* begin Passage given *
Shortcuts

model_checkpoint

Classes

ModelCheckpoint

Save the model periodically by monitoring a quantity.

Model Checkpointing

Automatically save model checkpoints during training.

class pytorch_lightning.callbacks.model_checkpoint.ModelCheckpoint(dirpath=None, filename=None, monitor=None, verbose=False, save_last=None, save_top_k=1, save_weights_only=False, mode='min', auto_insert_metric_name=True, every_n_train_steps=None, train_time_interval=None, every_n_epochs=None, save_on_train_epoch_end=None, every_n_val_epochs=None)[source]

Bases: pytorch_lightning.callbacks.base.Callback

Save the model periodically by monitoring a quantity. Every metric logged with log() or log_dict() in LightningModule is a candidate for the monitor key. For more information, see Saving and loading weights.

After training finishes, use best_model_path to retrieve the path to the best checkpoint file and best_model_score to retrieve its score.

Parameters
  • dirpath (Union[str, Path, None]) –

    directory to save the model file.

    Example:

    # custom path
    # saves a file like: my/path/epoch=0-step=10.ckpt
    >>> checkpoint_callback = ModelCheckpoint(dirpath='my/path/')
    

    By default, dirpath is None and will be set at runtime to the location specified by Trainer’s default_root_dir or weights_save_path arguments, and if the Trainer uses a logger, the path will also contain logger name and version.

  • filename (Optional[str]) –

    checkpoint filename. Can contain named formatting options to be auto-filled.
* end Passage given *
* begin Information given *
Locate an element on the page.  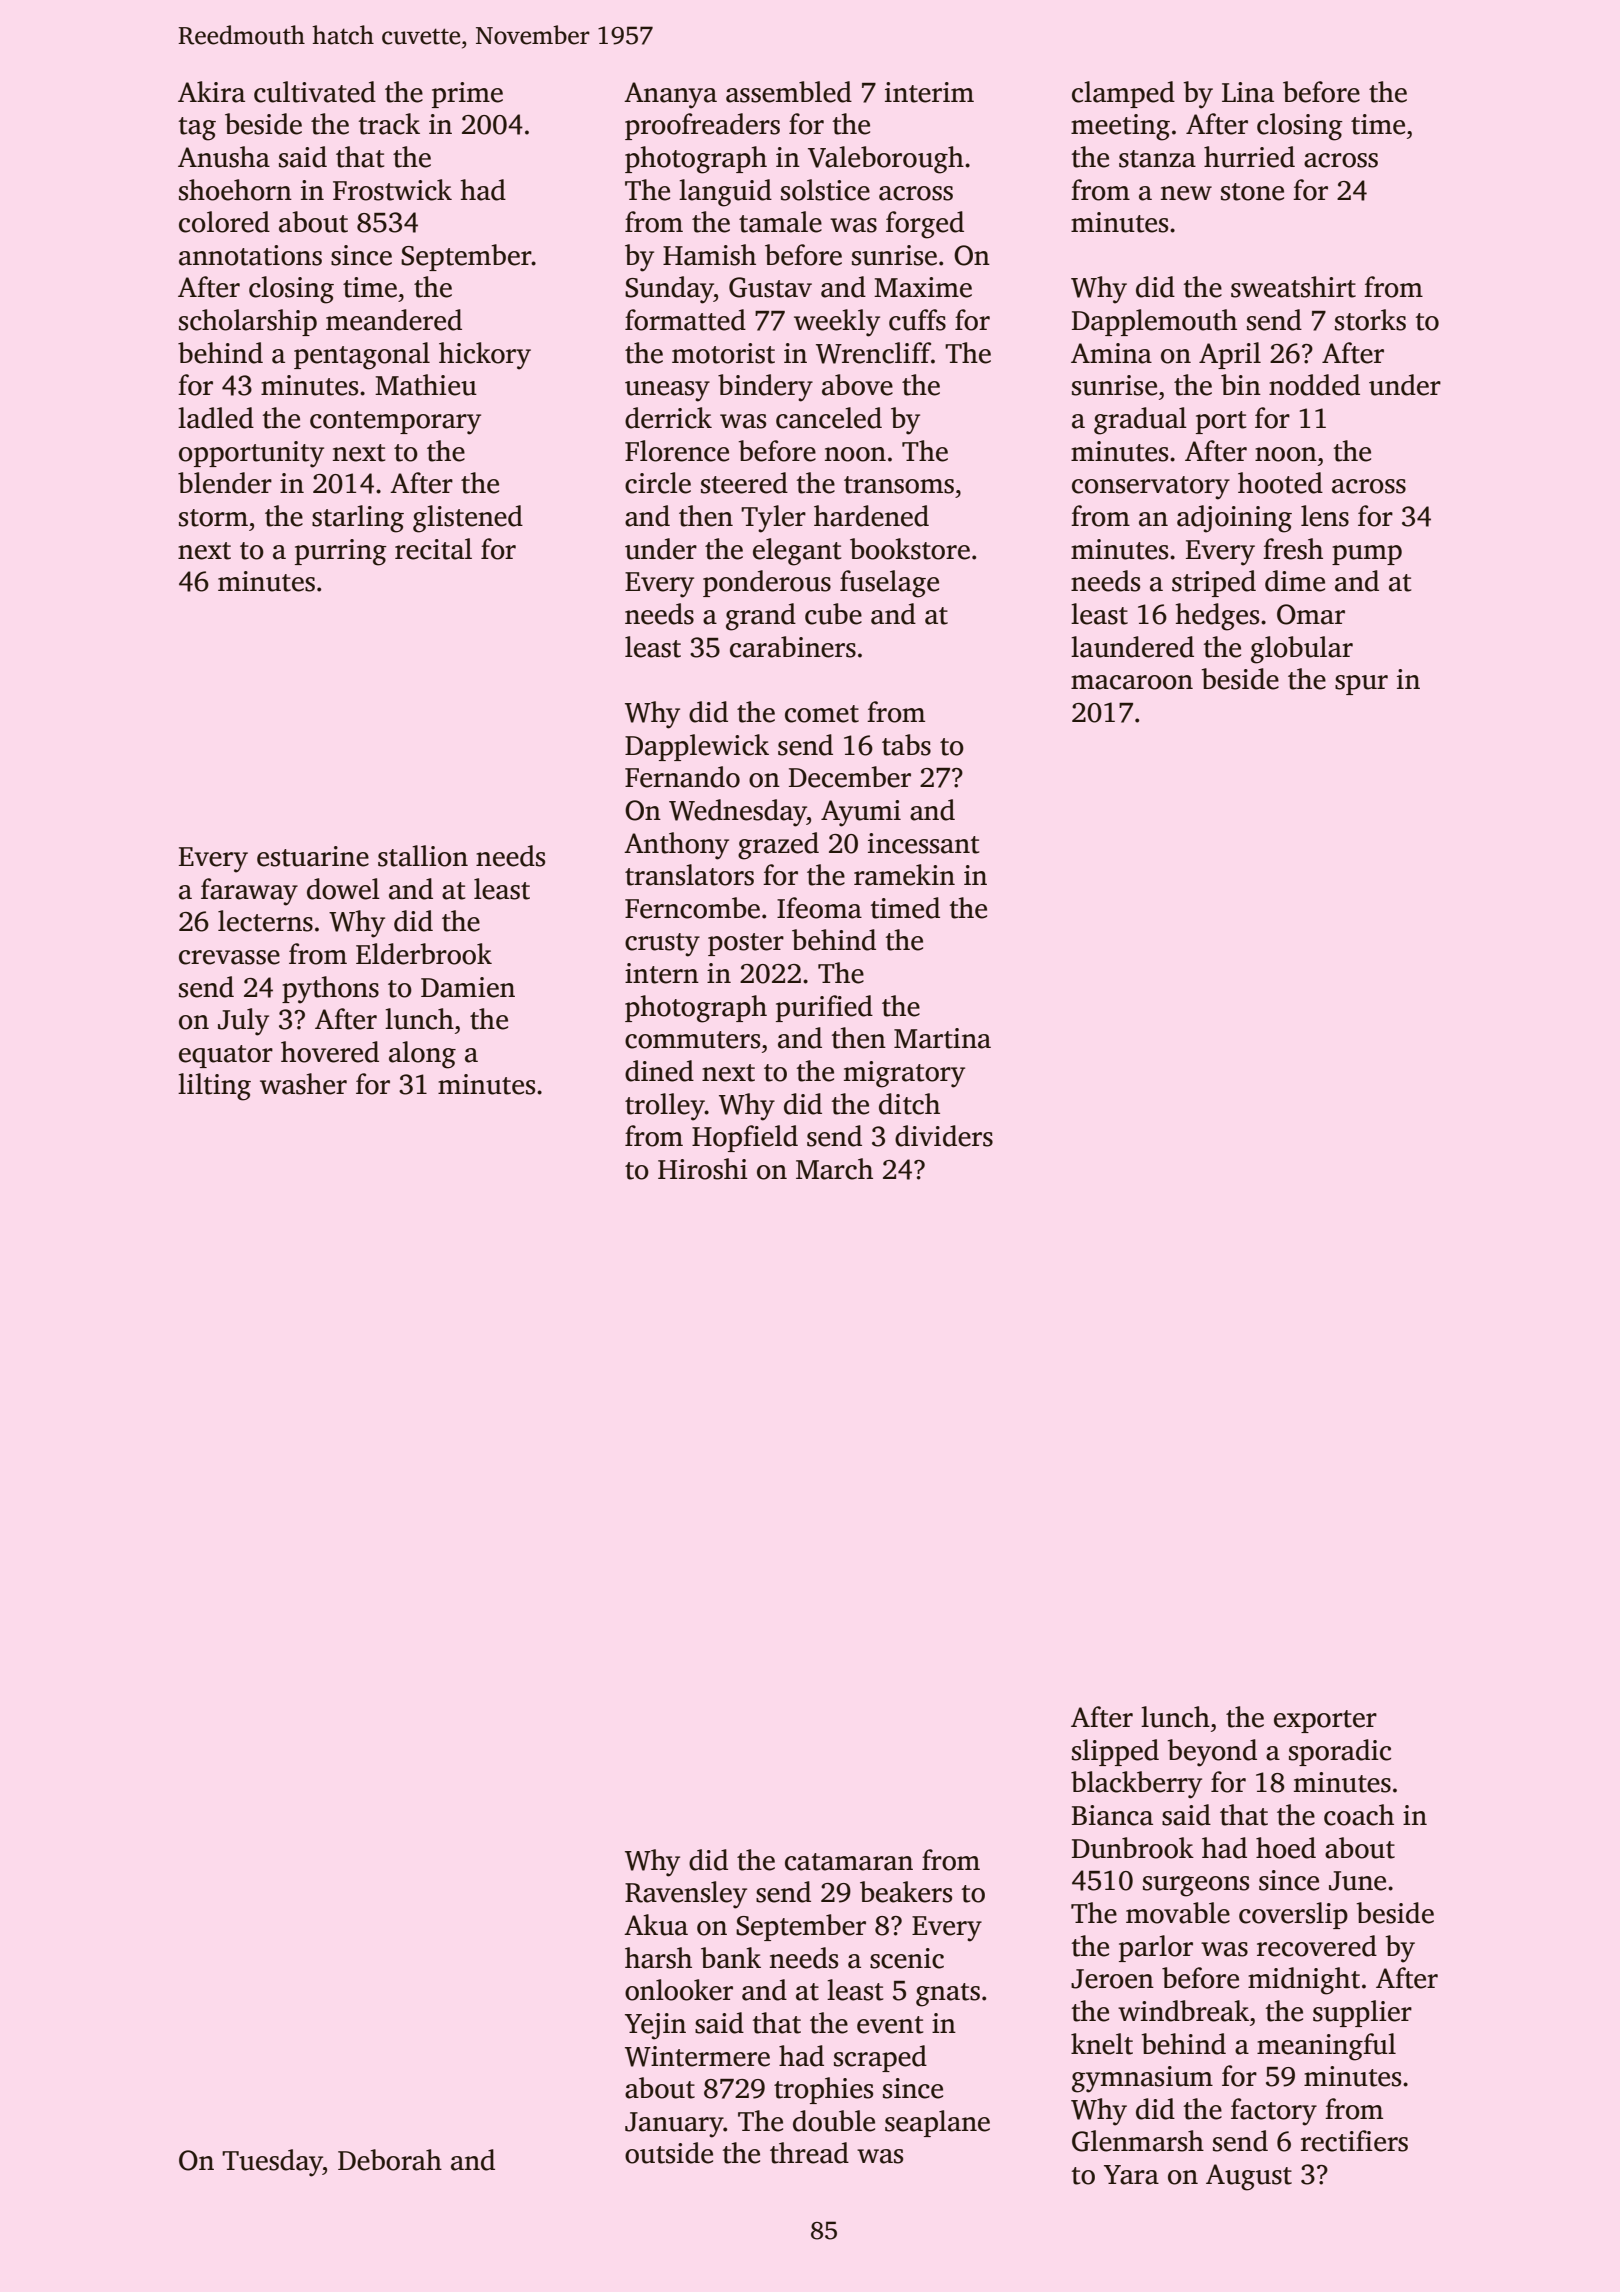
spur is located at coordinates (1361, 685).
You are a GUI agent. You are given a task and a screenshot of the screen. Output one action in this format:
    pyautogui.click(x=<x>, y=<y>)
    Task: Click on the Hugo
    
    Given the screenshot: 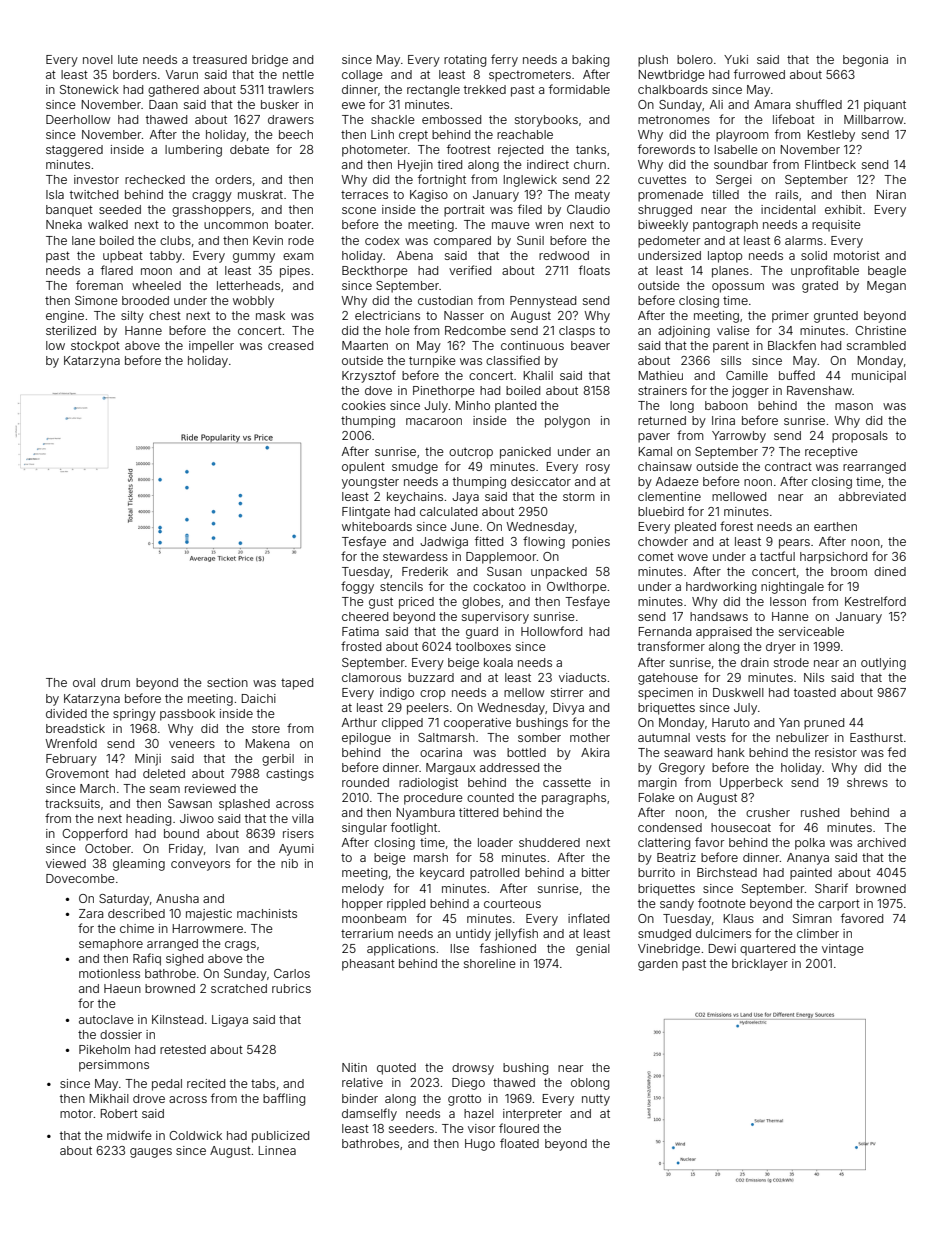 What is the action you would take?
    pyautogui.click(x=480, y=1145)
* end Information given *
▶ [Exercise set]
**1.** From the ModelCheckpoint documentation, extract the passage starting at "# custom path" and ending at "to be auto-filled.".
**2.** Answer these questions using the ModelCheckpoint documentation:
(a) What default value does the class signature give for save_top_k?
(b) Which attribute retrieves the score of the best checkpoint after training finishes?
(c) When dirpath is None, which Trainer arguments determine the location it is set to at runtime?
**3.** Continue the ModelCheckpoint documentation from where it stops.

▶ [Responses to the exercise]
**1.**
# custom path
    # saves a file like: my/path/epoch=0-step=10.ckpt
    >>> checkpoint_callback = ModelCheckpoint(dirpath='my/path/')
    

    By default, dirpath is None and will be set at runtime to the location specified by Trainer’s default_root_dir or weights_save_path arguments, and if the Trainer uses a logger, the path will also contain logger name and version.

  • filename (Optional[str]) –

    checkpoint filename. Can contain named formatting options to be auto-filled.

**2.**
(a) 1
(b) best_model_score
(c) default_root_dir or weights_save_path

**3.**
    Example:

    # save any arbitrary metrics like `val_loss`, etc. in name
    # saves a file like: my/path/epoch=2-val_loss=0.02-other_metric=0.03.ckpt
    >>> checkpoint_callback = ModelCheckpoint(
    ...     dirpath='my/path',
    ...     filename='{epoch}-{val_loss:.2f}-{other_metric:.2f}'
    ... )
    

    By default, filename is None and will be set to '{epoch}-{step}'.

  • monitor (Optional[str]) – quantity to monitor. By default it is None which saves a checkpoint only for the last epoch.

  • verbose (bool) – verbosity mode. Default: False.

  • save_last (Optional[bool]) – When True, always saves the model at the end of the epoch to a file last.ckpt. Default: None.

  • save_top_k (int) – if save_top_k == k, the best k models according to the quantity monitored will be saved. if save_top_k == 0, no models are saved. if save_top_k == -1, all models are saved. Please note that the monitors are checked every every_n_epochs epochs. if save_top_k >= 2 and the callback is called multiple times inside an epoch, the name of the saved file will be appended with a version count starting with v1.

  • mode (str) – one of {min, max}. If save_top_k != 0, the decision to overwrite the current save file is made based on either the maximization or the minimization of the monitored quantity. For 'val_acc', this should be 'max', for 'val_loss' this should be 'min', etc.

  • auto_insert_metric_name (bool) – When True, the checkpoints filenames will contain the metric name. For example, filename='checkpoint_{epoch:02d}-{acc:02d} with epoch 1 and acc 80 will resolve to checkpoint_epoch=01-acc=80.ckp. Is useful to set it to False when metric names contain / as this will result in extra folders.

  • save_weights_only (bool) – if True, then only the model’s weights will be saved (model.save_weights(filepath)), else the full model is saved (model.save(filepath)).

  • every_n_train_steps (Optional[int]) – Number of training steps between checkpoints. If every_n_train_steps == None or every_n_train_steps == 0, we skip saving during training. To disable, set every_n_train_steps = 0. This value must be None or non-negative. This must be mutually exclusive with train_time_interval and every_n_epochs.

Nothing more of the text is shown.